**PROBLEM TO WORK ON**
Please copy the Guacamole setup notes below word for word, in full.

**DOCUMENT EXTRACT**
It is possible to manage users/connections in a simple flat file (/etc/guacamole/user-mapping.xml), or to configure Guacamole to use an sql server for configuration, but I want to centrally manage all users/connections in my LDAP in FreeIPA. Note that if you use the database solution, the all the configuration options are available in the html5 interface, whereas my setup requires all settings to be made in LDAP, and is a bit more of a hassle if you frequently change the setup.
Clone the centos7 template and set IP+hostname.
Install guacamole server packages and plugins/libs:
yum install -y guacd libguac-client-ssh libguac-client-vnc libguac-client-rdp dejavu-sans-mono-fonts wget tomcat freerdp-plugins
Create guacamole client app directory:
mkdir -p /etc/guacamole/extensions
Fetch client WAR and ldap extension (and install as ROOT tomcat app - I know I'm cheating!)

**DATASET CONTENT**
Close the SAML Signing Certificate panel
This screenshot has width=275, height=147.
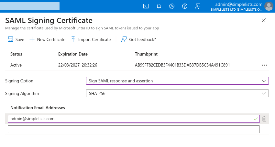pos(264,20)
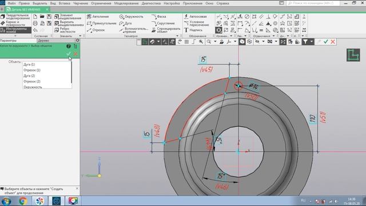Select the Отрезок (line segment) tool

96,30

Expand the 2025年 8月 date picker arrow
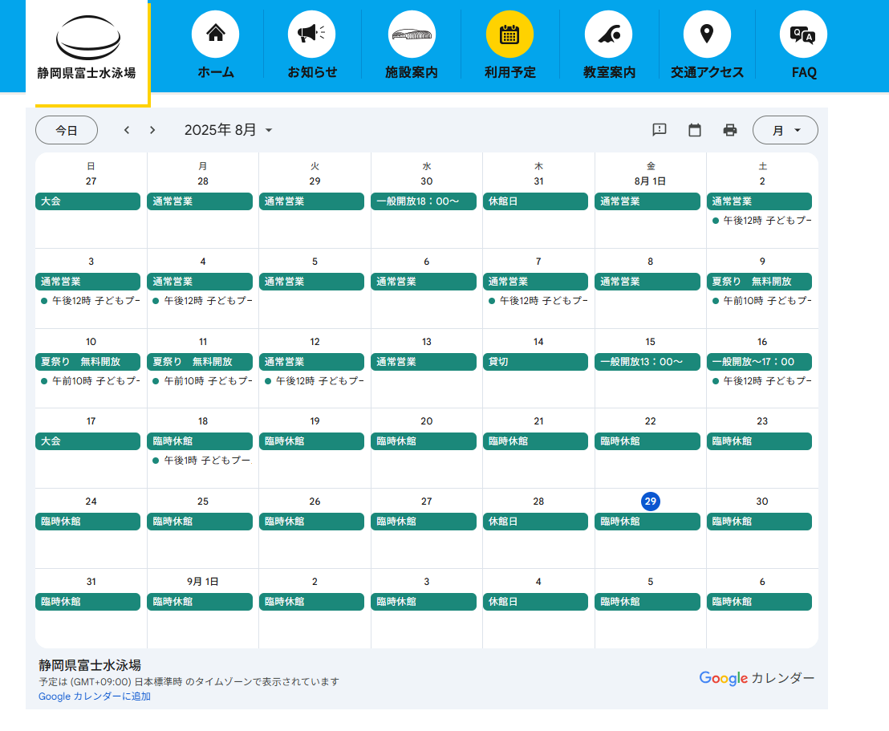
* * *
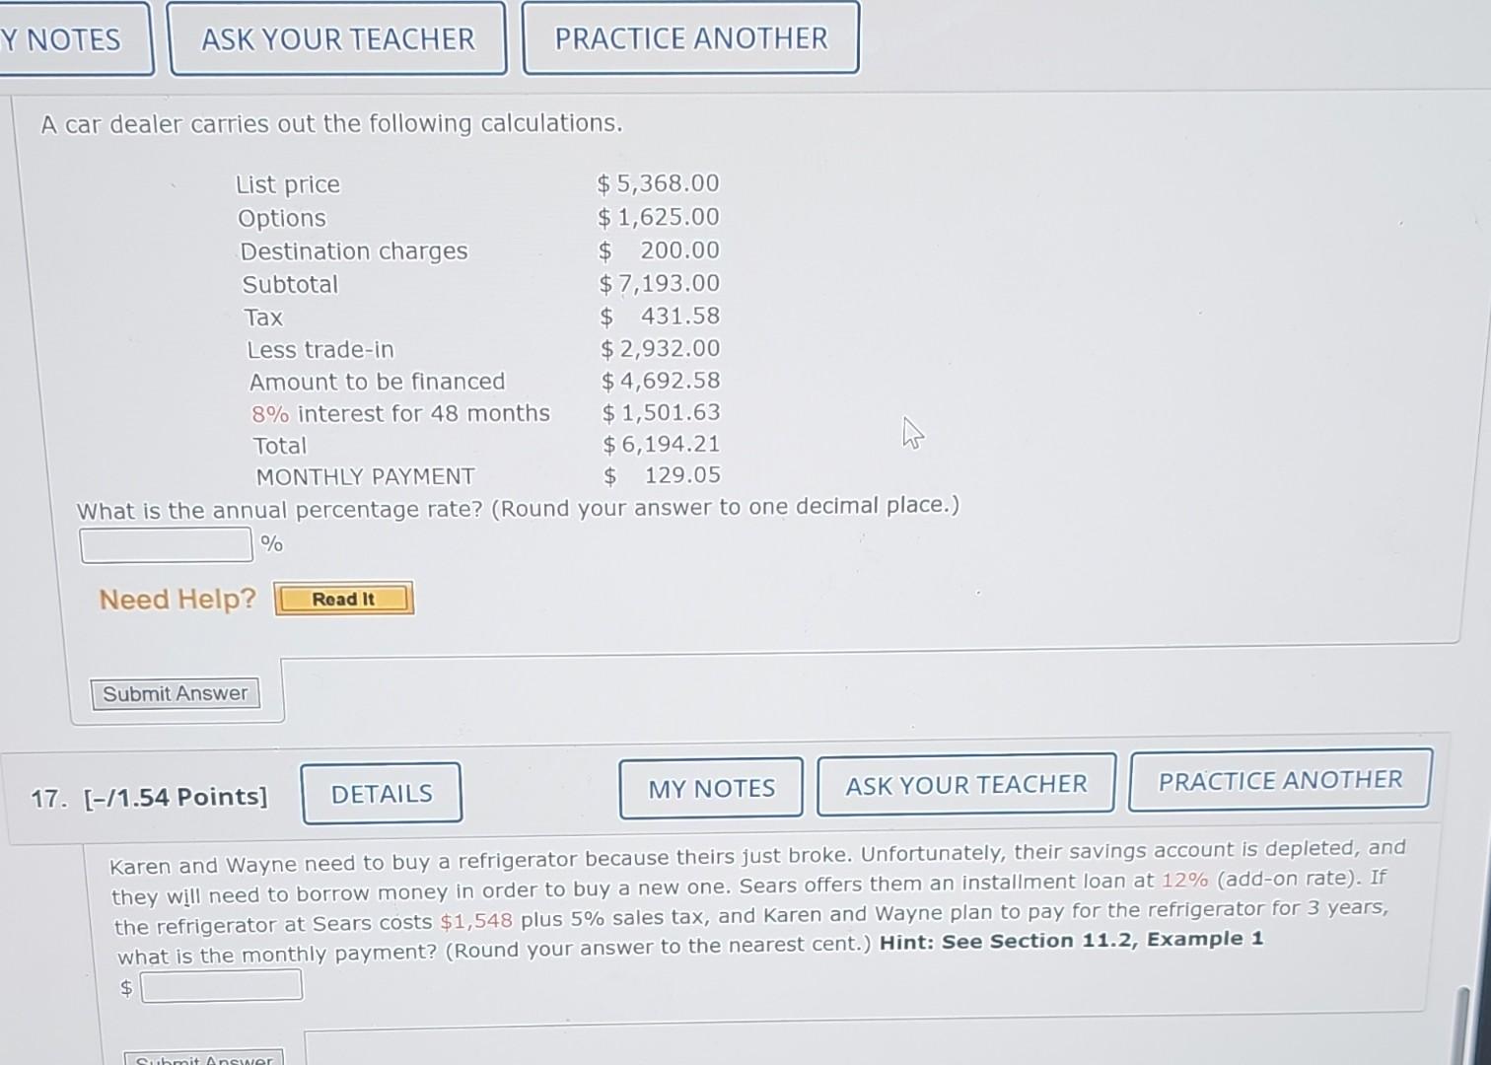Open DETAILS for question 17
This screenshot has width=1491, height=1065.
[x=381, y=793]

**RESPONSE TO THE EXERCISE**
It is possible to manage users/connections in a simple flat file (/etc/guacamole/user-mapping.xml), or to configure Guacamole to use an sql server for configuration, but I want to centrally manage all users/connections in my LDAP in FreeIPA. Note that if you use the database solution, the all the configuration options are available in the html5 interface, whereas my setup requires all settings to be made in LDAP, and is a bit more of a hassle if you frequently change the setup.
Clone the centos7 template and set IP+hostname.
Install guacamole server packages and plugins/libs:
yum install -y guacd libguac-client-ssh libguac-client-vnc libguac-client-rdp dejavu-sans-mono-fonts wget tomcat freerdp-plugins
Create guacamole client app directory:
mkdir -p /etc/guacamole/extensions
Fetch client WAR and ldap extension (and install as ROOT tomcat app - I know I'm cheating!)